[Rows of pointing data]
****

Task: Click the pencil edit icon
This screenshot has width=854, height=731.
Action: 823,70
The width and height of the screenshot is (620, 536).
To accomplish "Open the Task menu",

****

### Description of the task
Replace "screenshot" with "image" throughout the entries and keep every other part of them the same.

### Task response
Task: Click the pencil edit icon
This image has width=854, height=731.
Action: 823,70
The width and height of the image is (620, 536).
To accomplish "Open the Task menu",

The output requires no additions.